Tom Lane wrote:
> Well, no, consider the situation where planning takes 50 ms, the generic
> plan costs 100ms to execute, but a parameter-specific plan would take 1ms
> to execute. Planning is very expensive compared to execution but it's
> still a win to do it.
I think that's a fun and worthwhile problem. But my limited personal
aim right now is a stopgap for pathological cases. I'd like to pick the
low-hanging fruit; actually squeezing the fat out of prepared statements
is a job I wouldn't get around to completing. Sorry for mixing metaphors.
Here's what I like about the really slow plans. (Now why does that sound
so strange?) We don't know if re-planning will help, but we do know
that (1) it won't hurt much relative to execution time, so we really
don't _care_; and (2) there is lots of potential for improvement, so
catching just one execution that can be much faster might pay for all
the extra time spent re-planning.
Where do we draw the line between costly and pathological? I still like
Bart's idea of a fixed ratio to planning time, because it reflects a
self-tuning sense of proportion. Sure, planning time can vary a lot but
we're talking about an order-of-magnitude difference, not an exact 19:21
optimum. We can be sloppy and still expect to win.
AFAIC a statement could go to "re-planning mode" if the shortest
execution time for the generic plan takes at least 10x longer than the
longest planning time. That gives us a decent shot at finding
statements where re-planning is a safe bet. A parameter that we or the
user would have to tweak would just be a fragile approximation of that.

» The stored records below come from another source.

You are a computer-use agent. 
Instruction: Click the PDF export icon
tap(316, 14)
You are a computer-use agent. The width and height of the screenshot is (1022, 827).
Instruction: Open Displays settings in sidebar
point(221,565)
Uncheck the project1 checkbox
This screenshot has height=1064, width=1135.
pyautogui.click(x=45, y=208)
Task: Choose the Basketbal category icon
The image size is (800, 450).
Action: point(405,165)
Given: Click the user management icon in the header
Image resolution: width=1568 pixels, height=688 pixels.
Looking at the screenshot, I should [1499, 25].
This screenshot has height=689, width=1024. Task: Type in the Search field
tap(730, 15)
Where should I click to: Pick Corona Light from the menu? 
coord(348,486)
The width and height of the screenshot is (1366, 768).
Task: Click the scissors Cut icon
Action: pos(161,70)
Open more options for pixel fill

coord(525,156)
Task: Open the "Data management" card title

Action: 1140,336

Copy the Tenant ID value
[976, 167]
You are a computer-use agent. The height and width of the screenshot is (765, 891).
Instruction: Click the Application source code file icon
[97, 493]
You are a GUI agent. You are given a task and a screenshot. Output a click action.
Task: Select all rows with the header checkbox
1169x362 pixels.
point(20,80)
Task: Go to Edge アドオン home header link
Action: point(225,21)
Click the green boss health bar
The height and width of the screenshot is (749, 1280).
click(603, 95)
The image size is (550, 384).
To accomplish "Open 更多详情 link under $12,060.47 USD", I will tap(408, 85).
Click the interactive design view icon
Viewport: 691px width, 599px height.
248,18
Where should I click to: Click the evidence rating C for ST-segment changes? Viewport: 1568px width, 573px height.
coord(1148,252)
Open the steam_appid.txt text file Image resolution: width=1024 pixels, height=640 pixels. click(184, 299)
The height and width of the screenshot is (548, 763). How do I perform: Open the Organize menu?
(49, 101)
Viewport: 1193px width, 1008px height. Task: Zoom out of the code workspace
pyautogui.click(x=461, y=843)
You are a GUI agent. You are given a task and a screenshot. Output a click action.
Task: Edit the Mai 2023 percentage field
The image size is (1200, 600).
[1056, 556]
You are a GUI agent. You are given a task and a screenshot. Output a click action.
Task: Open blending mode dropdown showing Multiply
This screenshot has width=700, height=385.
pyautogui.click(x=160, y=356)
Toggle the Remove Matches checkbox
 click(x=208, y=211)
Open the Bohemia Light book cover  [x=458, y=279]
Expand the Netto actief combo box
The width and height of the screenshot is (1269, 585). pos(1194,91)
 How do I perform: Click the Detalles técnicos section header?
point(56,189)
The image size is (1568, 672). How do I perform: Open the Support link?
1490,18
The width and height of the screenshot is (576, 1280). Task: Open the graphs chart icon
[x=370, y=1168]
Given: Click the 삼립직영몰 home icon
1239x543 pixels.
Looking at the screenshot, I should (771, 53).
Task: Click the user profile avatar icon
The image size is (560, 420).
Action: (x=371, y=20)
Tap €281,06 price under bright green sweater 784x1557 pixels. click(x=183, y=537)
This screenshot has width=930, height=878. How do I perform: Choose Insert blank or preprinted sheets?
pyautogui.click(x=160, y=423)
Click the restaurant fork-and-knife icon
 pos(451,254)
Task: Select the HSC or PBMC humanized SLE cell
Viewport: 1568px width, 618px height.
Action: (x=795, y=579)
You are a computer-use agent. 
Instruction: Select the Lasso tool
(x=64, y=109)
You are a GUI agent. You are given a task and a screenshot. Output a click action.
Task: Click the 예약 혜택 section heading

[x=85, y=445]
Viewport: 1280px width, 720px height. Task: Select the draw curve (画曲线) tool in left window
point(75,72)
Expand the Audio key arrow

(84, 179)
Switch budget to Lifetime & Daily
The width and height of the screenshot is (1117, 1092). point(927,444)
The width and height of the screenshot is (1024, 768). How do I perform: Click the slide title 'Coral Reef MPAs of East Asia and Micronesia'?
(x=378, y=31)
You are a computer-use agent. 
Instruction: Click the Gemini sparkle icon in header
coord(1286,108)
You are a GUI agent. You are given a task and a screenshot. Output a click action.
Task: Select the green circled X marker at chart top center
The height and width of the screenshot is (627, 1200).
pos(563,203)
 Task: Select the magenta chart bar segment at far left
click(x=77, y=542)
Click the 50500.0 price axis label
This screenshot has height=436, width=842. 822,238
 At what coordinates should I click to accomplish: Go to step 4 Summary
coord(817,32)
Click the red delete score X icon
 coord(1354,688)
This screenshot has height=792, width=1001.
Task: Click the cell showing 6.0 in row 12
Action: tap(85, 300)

> A possible scheme is to try it and keep track of whether we ever
> actually do get a better plan. If, after N attempts, none of the custom
> plans were ever more than X% cheaper than the generic one, then give up
> and stop attempting to produce custom plans. Tuning the variables might
> be challenging though.
A simple stopgap implementation may also be a useful experimentation
platform for refinements. It shouldn't be too complex to rip out when
something better comes along.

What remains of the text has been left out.